If LS<G is a monument to a certain kind of, albeit humble, success, the poems in Talk of Happiness document failure. Here I sought not to right myself each day, but rather to test whether poetry could alter my circumstances. I wanted to know if poetry could make me happy. When I read a number of these poems at a reading, shortly after their composition, a colleague asked during the question and answer portion, whether the experiment worked. Are you happier? she asked. I had to admit, no, it had not worked, I was not happier, and the room laughed, uncomfortably, I guess because of the ironies implicit and explicit in my answer. But, I added, the experience taught me to look at my circumstances with a certain equanimity. I suppose I had the stoics in mind, and, if I could conjure a particular image of the lesson, it would be the Wheel of Fortune. The safest place on that wheel is the hub. The poems, then, centered me, rather than righted me, is what I concluded then, though I doubt this conclusion now.

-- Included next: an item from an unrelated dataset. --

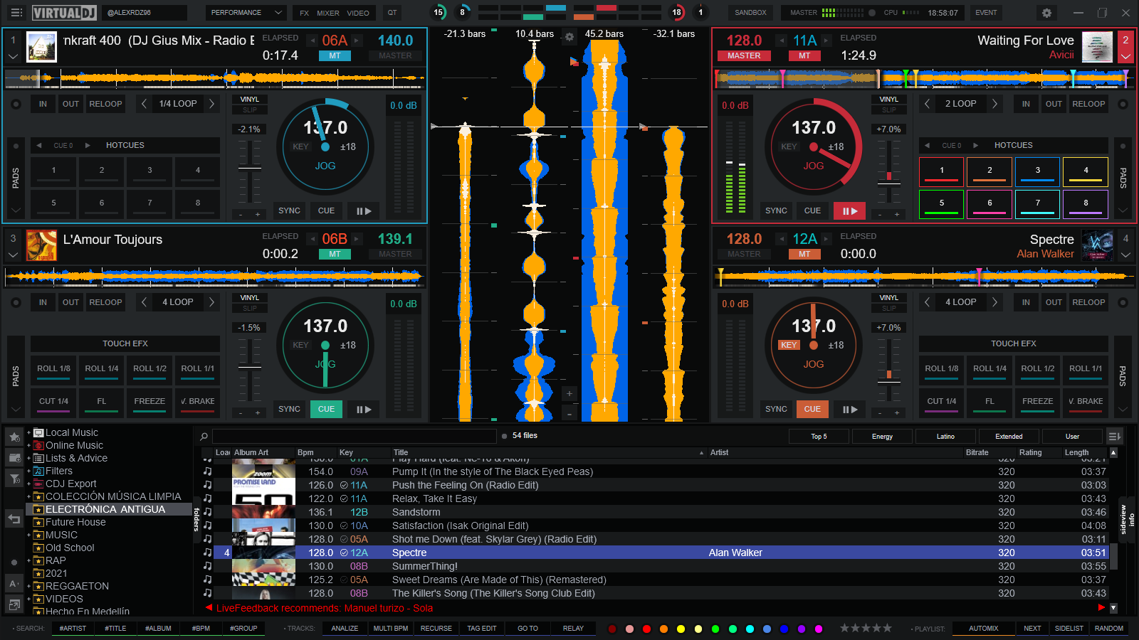Expand the Local Music folder

click(29, 432)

I wrote the bulk of these poems over the course of three years. Again, like with LS<G I dedicated myself to writing, at least, one poem a day, though frequently I wrote three or four or more a day, revising–sometimes radically–as I went along. The notebooks I kept during that time are filled with quickly scribbled compositions, abandoned drafts, and printouts taped into the pages. I even added to my process, the practice of recording my voice reading the poems, so I could listen to the poems and, thereby, determine which draft best represented the actual utterance as I’d conceived it. Over the course of one major snowstorm, I wrote somewhere in the neighborhood of 40 little songs. Not all of these have made it into the final manuscript. And certainly, many of the poems as poems were failures. Even in a book ultimately dedicated to falling short, the poems inside must achieve a certain level of success as poems.
The book is organized chronologically, like most of my books; however, there is one difference. While it may seem that the poems move, like we assume time does, in a linear fashion, actually the sequence is cyclical. Each section (there are four of them) is numbered I-IV and titled like so: Fall, Winter, Spring, Summer. But within these sections, the poems are arranged by date of composition without any consideration for the year of composition. The effect or the argument, then, concerns the cyclical nature, not only of time but of moods and weathers. The book, therefore, can be read in any number of ways, that is, from first page to last, but also from the last section through the first and on. One might even dip in as one pleases. Or find the season you’re in, and intuit which poem best suggests the complement. The poems aren’t a calendar, but more like a series of landscapes and still-lives arranged to mirror what a window frames.
Like with most sonnet sequences, read them chronologically and a narrative emerges. With Little Songs & Lyrics to Genji, you can perhaps just make out the silhouette of the story, not just of my spiritual coming into being, but also of my first marriage, several important losses, including the death of a good friend, mentor and fellow poet, and a hasty and ill-conceived conversion to Christianity (specifically, I became a member of the Episcopal Church). Perhaps it’s best to think of Talk of Happiness, if the narrative behind the poems concerns anyone at all, as the unraveling of what Little Songs & Lyrics to Genji attempted to knot. It is first and foremost, now that I read it with some distance, a documentation of my first marriage falling apart and the several storms, both literal and figurative, that seemed to come to destroy it. Secondly, the book is a document of my shifting perspective on the divinity and poetry’s place in all that. TOH, finally, is the story of all kinds of love failing, and my attempt to recover that love and, failing that, make some peace with the loss.
The last difference between TOH and LS<G is the absence of my erstwhile imaginary friend, Genji. It’s not that communications with Genji dried up. There are, indeed, two more cycles of Genji poems, “To an Imaginary Friend” and “Genji in Paradise,” but I thought it best to leave those for a future volume. Maybe I’ll call it All of Little Songs & Lyrics to Genji.